### What you have to do
Turn the records below, from their start through the line containing "mobile responsiveness displayed", into a numbered list. Skip blank lines and leave out the pictures.

Item-finding records:
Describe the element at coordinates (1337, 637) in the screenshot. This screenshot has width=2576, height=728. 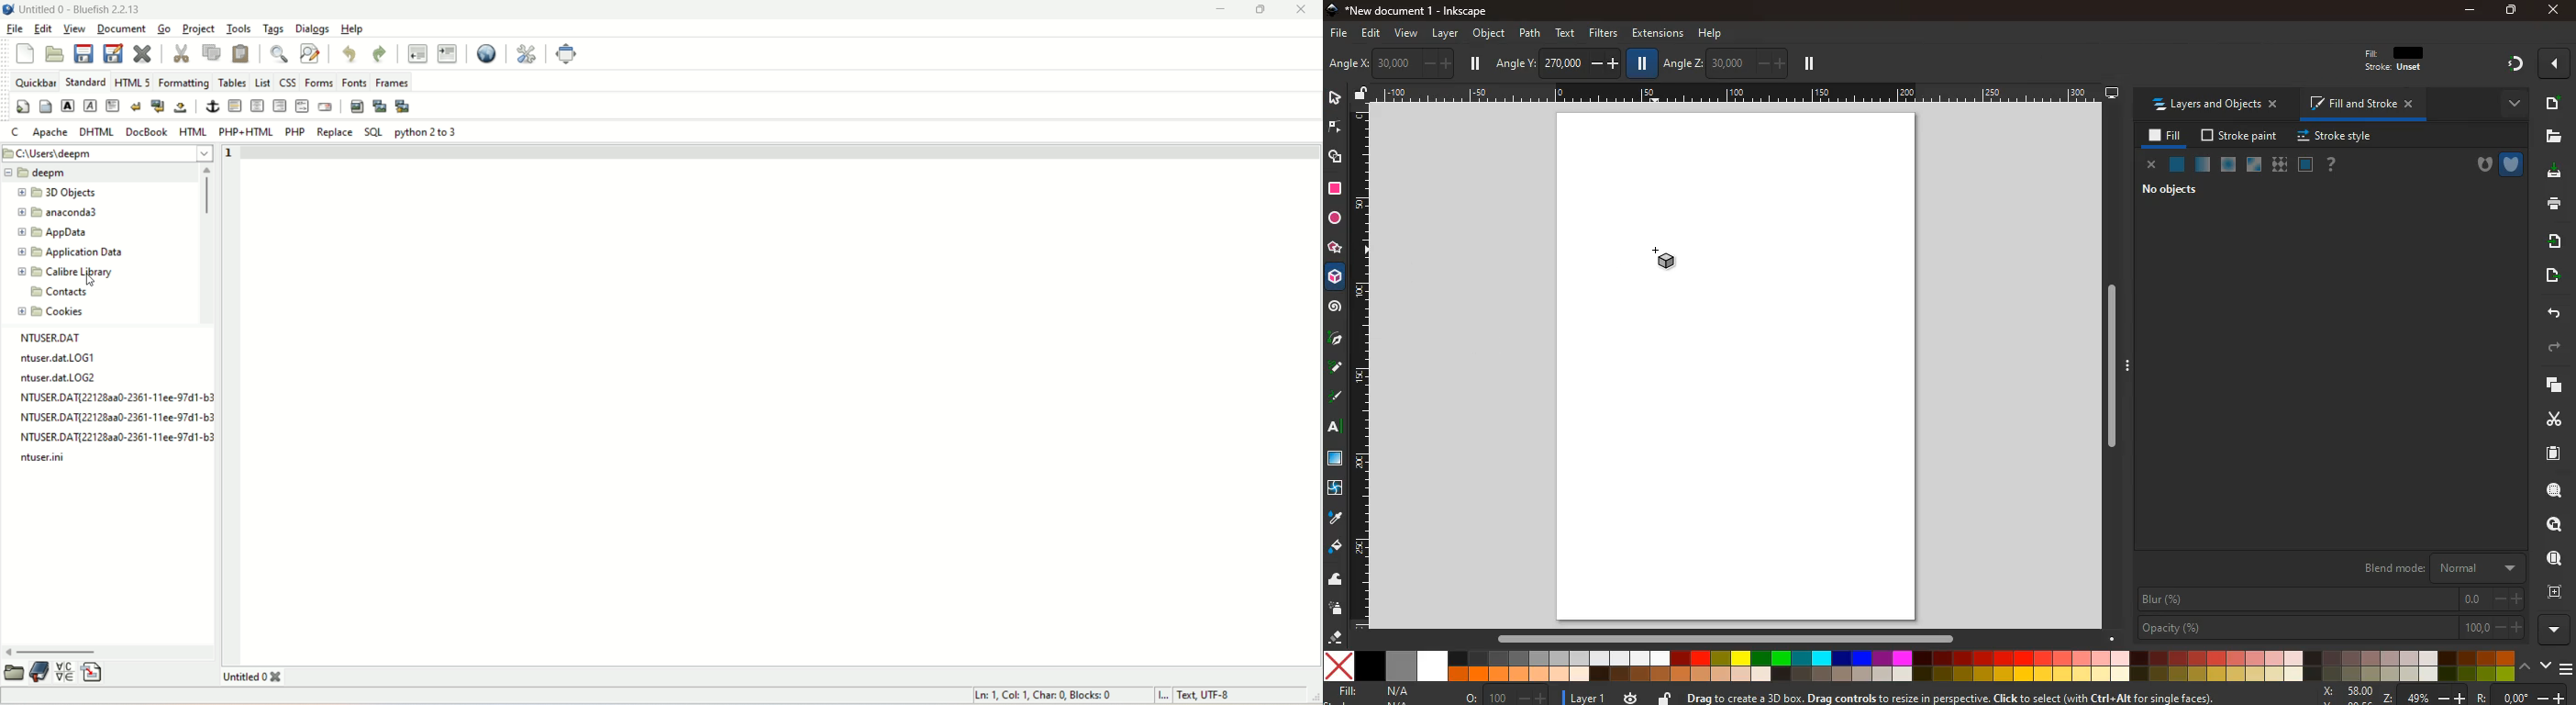
I see `erase` at that location.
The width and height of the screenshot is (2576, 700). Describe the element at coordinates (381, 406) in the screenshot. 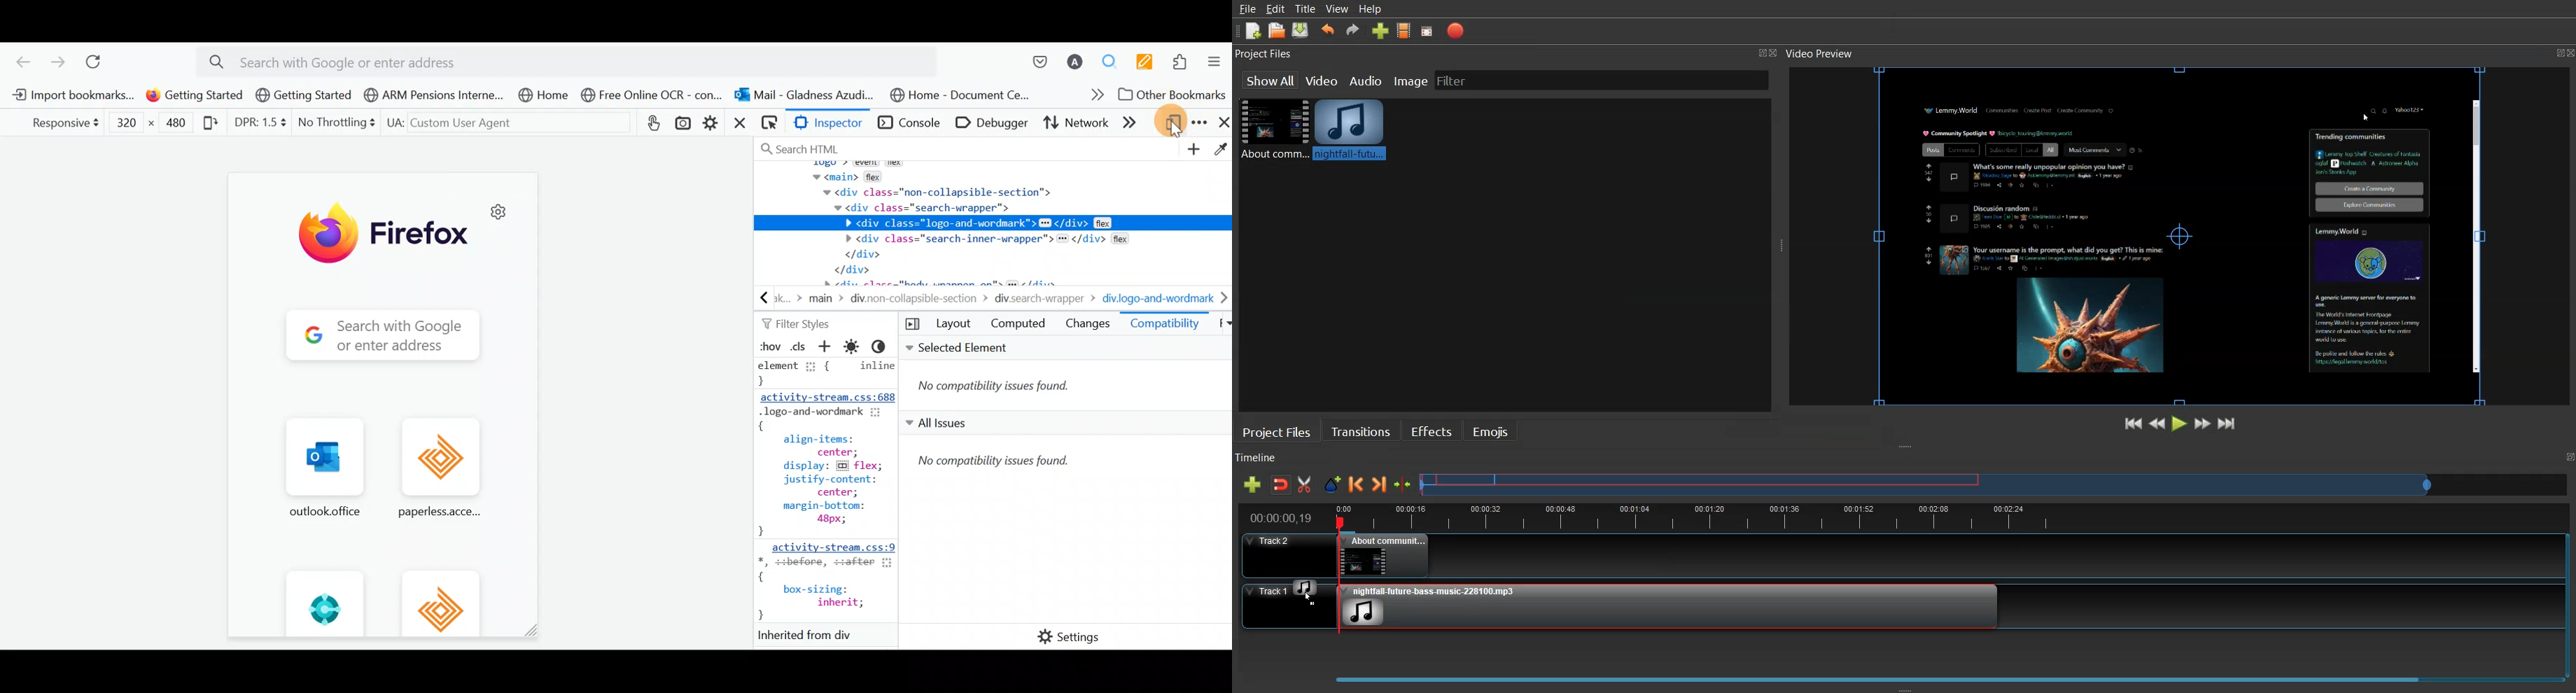

I see `Webpage's mobile responsiveness displayed here` at that location.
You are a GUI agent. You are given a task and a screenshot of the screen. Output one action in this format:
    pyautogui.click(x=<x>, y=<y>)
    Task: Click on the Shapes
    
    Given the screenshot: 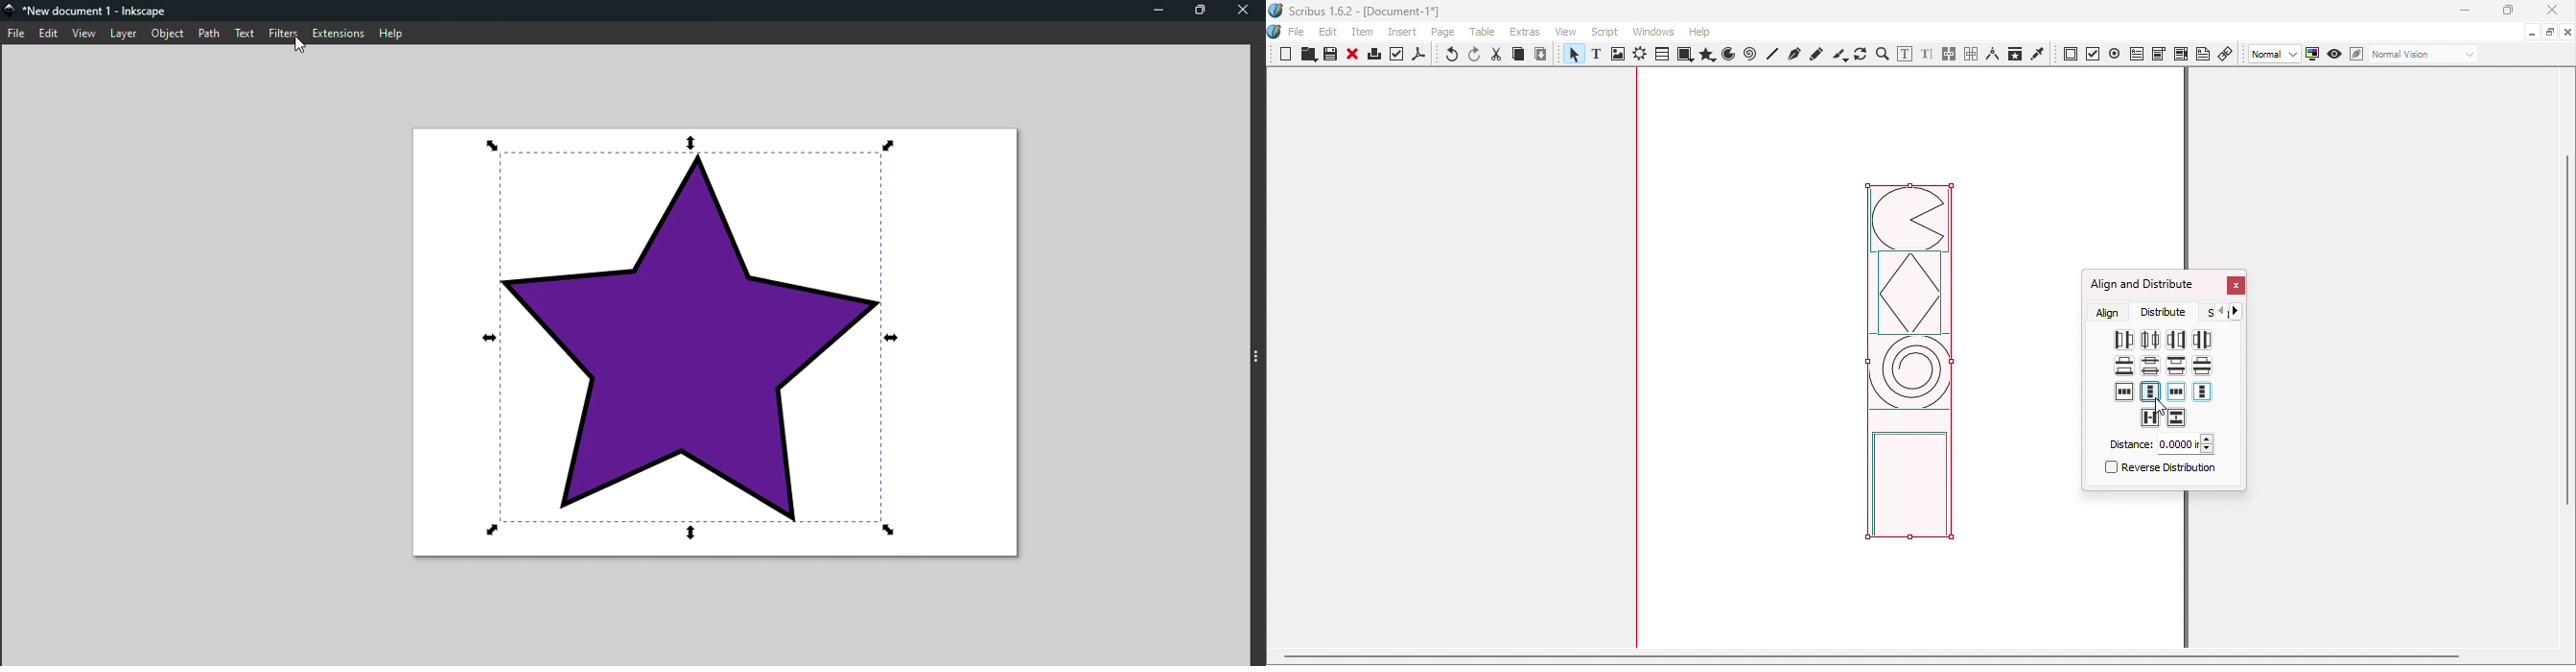 What is the action you would take?
    pyautogui.click(x=1684, y=55)
    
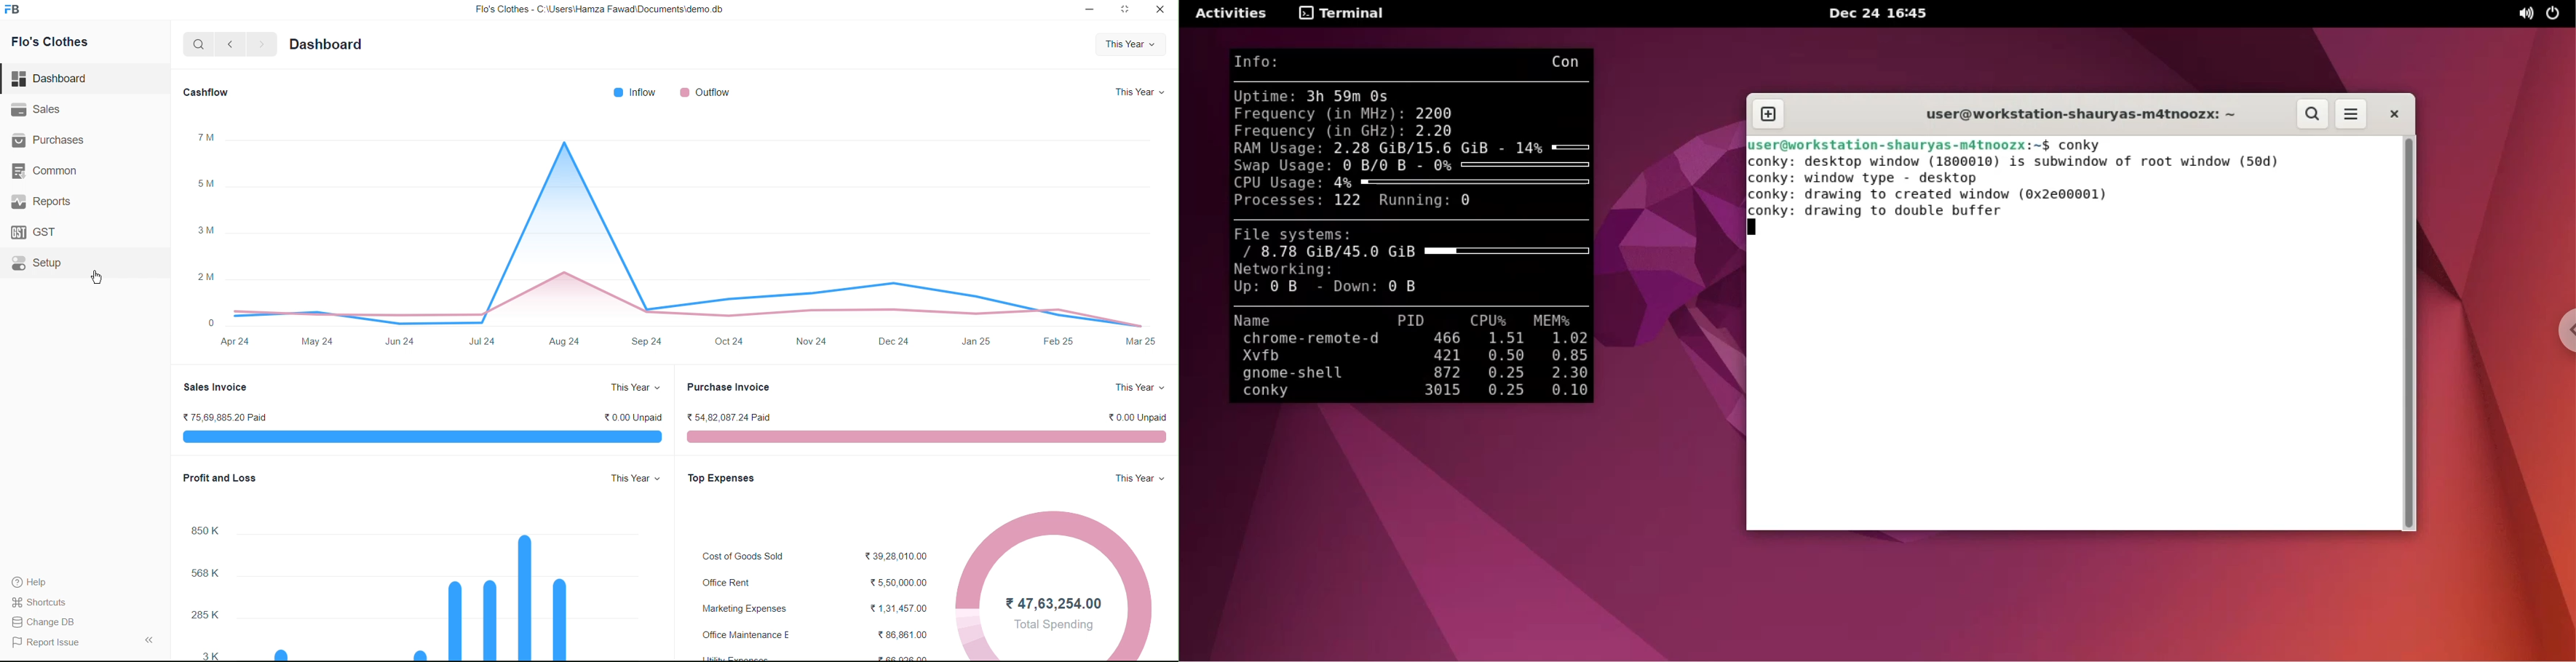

### Finished task
1. Describe the element at coordinates (1337, 637) in the screenshot. This screenshot has width=2576, height=728. 
2. I see `erase` at that location.
3. The width and height of the screenshot is (2576, 700). Describe the element at coordinates (381, 406) in the screenshot. 
4. I see `Webpage's mobile responsiveness displayed here` at that location.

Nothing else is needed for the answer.